| Stored data |
============================================================

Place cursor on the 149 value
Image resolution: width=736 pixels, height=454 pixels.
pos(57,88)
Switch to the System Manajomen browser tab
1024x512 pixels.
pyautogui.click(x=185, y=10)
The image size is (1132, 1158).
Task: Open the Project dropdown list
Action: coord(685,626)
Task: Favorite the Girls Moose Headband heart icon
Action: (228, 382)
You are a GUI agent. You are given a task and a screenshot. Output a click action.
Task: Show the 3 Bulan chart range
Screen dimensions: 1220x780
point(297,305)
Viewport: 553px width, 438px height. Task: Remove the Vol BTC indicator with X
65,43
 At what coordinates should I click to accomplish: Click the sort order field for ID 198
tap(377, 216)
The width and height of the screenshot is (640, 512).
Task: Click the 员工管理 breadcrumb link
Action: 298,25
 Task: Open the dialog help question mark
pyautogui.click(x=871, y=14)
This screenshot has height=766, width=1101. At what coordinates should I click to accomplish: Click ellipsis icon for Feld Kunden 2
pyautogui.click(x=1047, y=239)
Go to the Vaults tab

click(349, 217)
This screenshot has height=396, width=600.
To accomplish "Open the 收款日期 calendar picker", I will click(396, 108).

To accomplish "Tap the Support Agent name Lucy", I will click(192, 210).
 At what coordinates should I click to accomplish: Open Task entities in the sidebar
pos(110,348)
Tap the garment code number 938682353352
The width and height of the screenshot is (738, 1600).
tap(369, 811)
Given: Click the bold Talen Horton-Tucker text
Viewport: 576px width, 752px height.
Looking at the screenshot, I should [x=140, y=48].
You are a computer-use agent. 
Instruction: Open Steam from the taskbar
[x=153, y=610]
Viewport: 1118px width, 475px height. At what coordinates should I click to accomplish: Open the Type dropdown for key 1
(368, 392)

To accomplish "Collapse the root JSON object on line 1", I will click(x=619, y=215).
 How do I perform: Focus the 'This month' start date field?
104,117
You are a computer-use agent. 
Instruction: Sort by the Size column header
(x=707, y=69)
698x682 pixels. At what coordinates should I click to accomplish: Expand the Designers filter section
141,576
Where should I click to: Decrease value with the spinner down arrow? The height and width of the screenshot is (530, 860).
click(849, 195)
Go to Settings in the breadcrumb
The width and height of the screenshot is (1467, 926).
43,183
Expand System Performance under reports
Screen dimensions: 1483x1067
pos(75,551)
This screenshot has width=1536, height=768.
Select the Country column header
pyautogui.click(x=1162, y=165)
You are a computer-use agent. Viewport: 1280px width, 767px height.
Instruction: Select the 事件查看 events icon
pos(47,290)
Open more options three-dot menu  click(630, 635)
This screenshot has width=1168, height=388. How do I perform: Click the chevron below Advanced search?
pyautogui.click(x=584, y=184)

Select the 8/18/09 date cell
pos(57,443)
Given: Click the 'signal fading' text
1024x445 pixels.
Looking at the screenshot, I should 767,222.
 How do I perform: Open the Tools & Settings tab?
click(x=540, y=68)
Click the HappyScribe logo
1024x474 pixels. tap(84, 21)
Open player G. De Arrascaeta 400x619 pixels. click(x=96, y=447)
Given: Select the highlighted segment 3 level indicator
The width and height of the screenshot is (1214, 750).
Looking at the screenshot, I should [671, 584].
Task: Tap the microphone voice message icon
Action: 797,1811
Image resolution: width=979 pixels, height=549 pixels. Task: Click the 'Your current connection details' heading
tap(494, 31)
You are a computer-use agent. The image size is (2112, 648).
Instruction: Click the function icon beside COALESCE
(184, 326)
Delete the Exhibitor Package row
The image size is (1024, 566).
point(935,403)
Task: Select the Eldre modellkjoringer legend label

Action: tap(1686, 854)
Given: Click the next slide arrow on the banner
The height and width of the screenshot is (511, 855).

============================================================

| PROBLEM DESCRIPTION |
How many lines in the records above contain the word "will"? Answer with the number only.

| OUTPUT FOR THIS EXERCISE |
3